> _Data provided_:
-*-
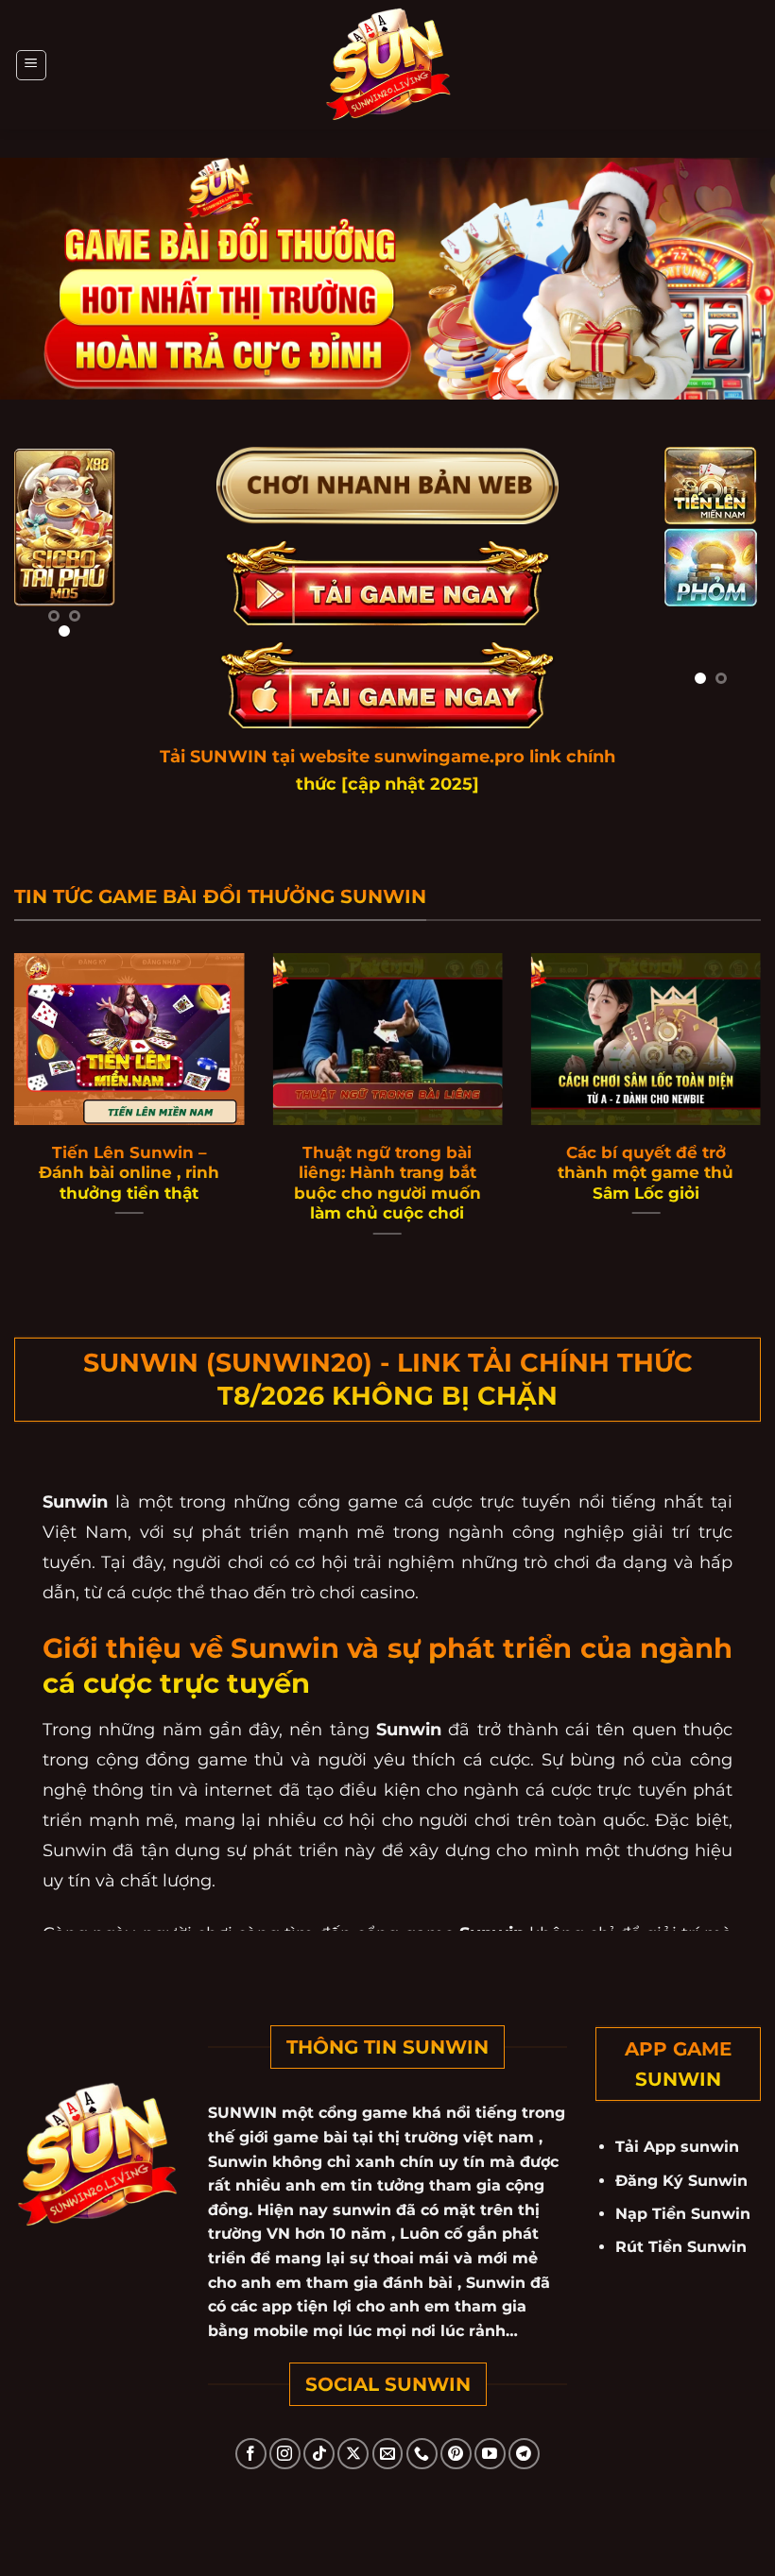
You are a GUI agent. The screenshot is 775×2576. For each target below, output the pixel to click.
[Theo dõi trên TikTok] (319, 2453)
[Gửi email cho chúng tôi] (388, 2453)
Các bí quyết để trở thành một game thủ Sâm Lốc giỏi (645, 1173)
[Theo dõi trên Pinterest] (456, 2453)
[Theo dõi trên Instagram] (285, 2453)
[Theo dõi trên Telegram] (524, 2453)
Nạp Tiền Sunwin (682, 2214)
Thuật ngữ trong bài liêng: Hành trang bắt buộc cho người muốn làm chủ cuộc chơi (387, 1183)
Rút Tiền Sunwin (681, 2247)
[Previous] (40, 550)
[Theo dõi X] (353, 2453)
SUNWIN (245, 2113)
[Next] (89, 550)
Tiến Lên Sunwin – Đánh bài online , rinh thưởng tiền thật (129, 1173)
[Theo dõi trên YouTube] (490, 2453)
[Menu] (31, 65)
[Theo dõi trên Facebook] (251, 2453)
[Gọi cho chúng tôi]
-*-
> _Exercise_:
Considering only the material above, set down every line from the one with "[Theo dõi trên TikTok] (319, 2453)" to the one with "Nạp Tiền Sunwin (682, 2214)", inclusive, exactly as written.

> _Response box_:
[Theo dõi trên TikTok] (319, 2453)
[Gửi email cho chúng tôi] (388, 2453)
Các bí quyết để trở thành một game thủ Sâm Lốc giỏi (645, 1173)
[Theo dõi trên Pinterest] (456, 2453)
[Theo dõi trên Instagram] (285, 2453)
[Theo dõi trên Telegram] (524, 2453)
Nạp Tiền Sunwin (682, 2214)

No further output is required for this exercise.